Migrants en méditerranée: “les bateaux ivres” de Jean-Paul Mari… Philippe Rochot.
- Philippe Rochot
- 3 oct. 2015
- 4 min de lecture
Le migrant, le réfugié, le demandeur d’asile, le candidat à l’exode, est sans doute le personnage que Jean-Paul Mari a croisé le plus souvent au cours de plus de trente années de reportage. Il est un acteur indissociable des conflits du monde. On le voit aux frontières, dans les camps, dans les faubourgs des cités, sur les routes, au passage des cols, sur les plages, dans les ports. C’est lui, le migrant que Jean-Paul Mari fait parler dans un livre aux témoignages poignants et qu’il n’est guère possible de lâcher dès qu’on a lu la première page : « Les bateaux ivres ». Un ouvrage sans photos et pourtant plein d’images.

- _DONNÉES FOURNIES_
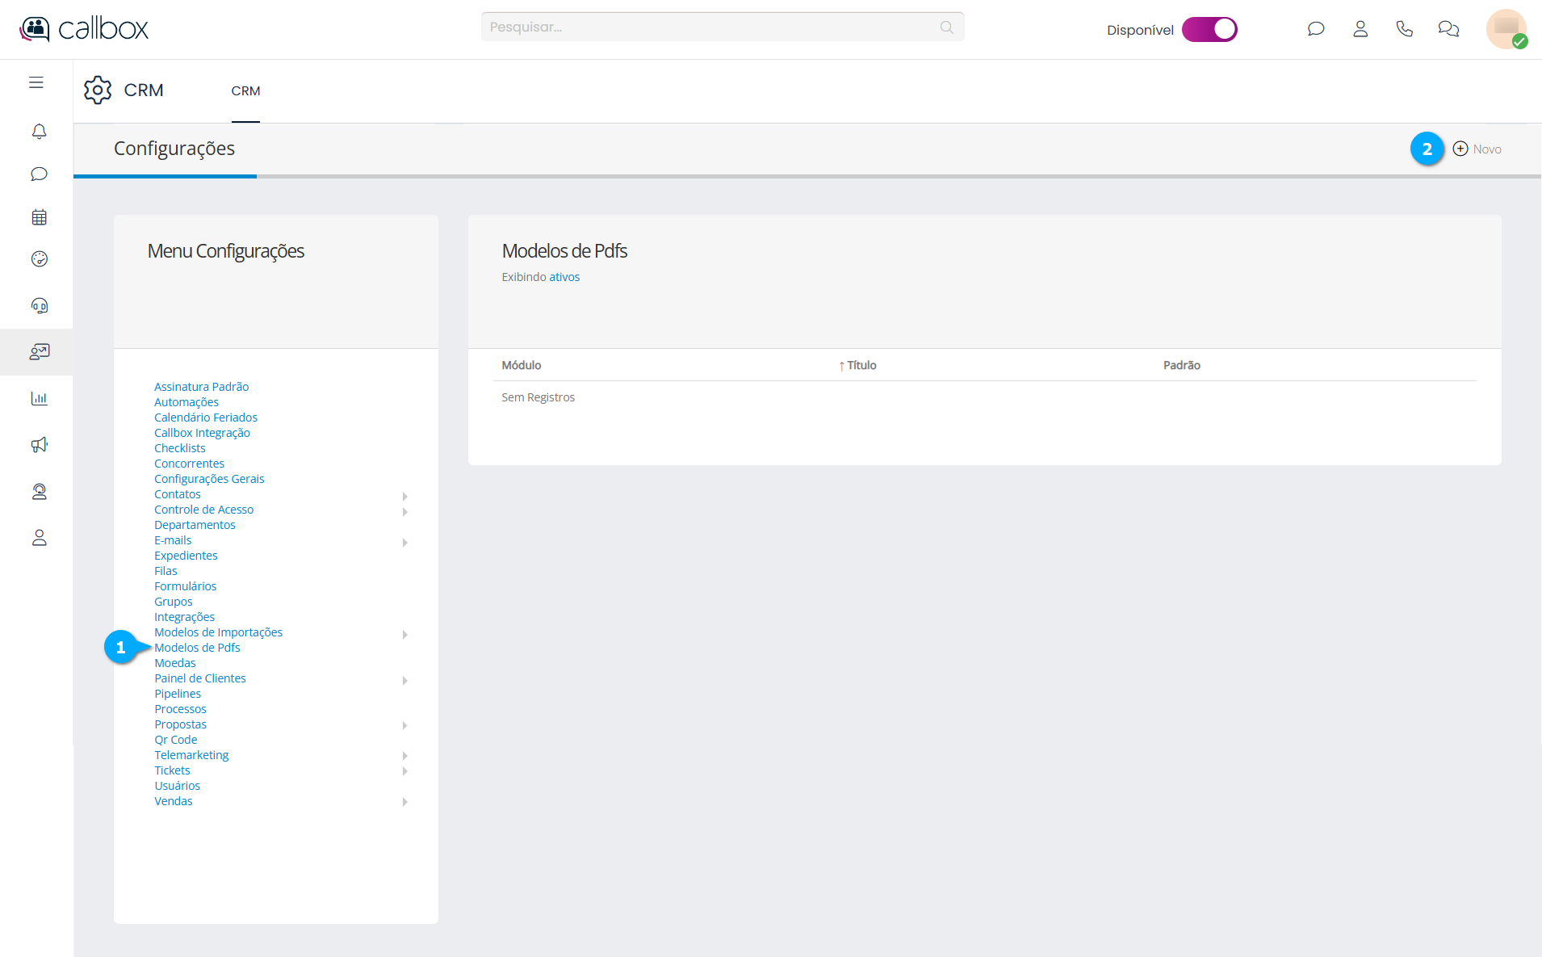
Task: Click the Novo button
Action: (1477, 149)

- _CONSIGNES DE L'EXERCICE_
1. D'après le texte sur les migrants en Méditerranée, quel est le titre du livre de Jean-Paul Mari ?
2. Modifiez le passage du texte sur les migrants en Méditerranée qui commence aux mots « - Philippe Rochot » et s'arrête après « pourtant plein d’images. ». Remplacez-y « reportage » par « journalisme ».
Le matériel présenté n'est d'aucune utilité pour cet exercice.

- _RÉPONSES ATTENDUES_
1. Le livre s'intitule « Les bateaux ivres ».

2.
- Philippe Rochot
- 3 oct. 2015
- 4 min de lecture
Le migrant, le réfugié, le demandeur d’asile, le candidat à l’exode, est sans doute le personnage que Jean-Paul Mari a croisé le plus souvent au cours de plus de trente années de journalisme. Il est un acteur indissociable des conflits du monde. On le voit aux frontières, dans les camps, dans les faubourgs des cités, sur les routes, au passage des cols, sur les plages, dans les ports. C’est lui, le migrant que Jean-Paul Mari fait parler dans un livre aux témoignages poignants et qu’il n’est guère possible de lâcher dès qu’on a lu la première page : « Les bateaux ivres ». Un ouvrage sans photos et pourtant plein d’images.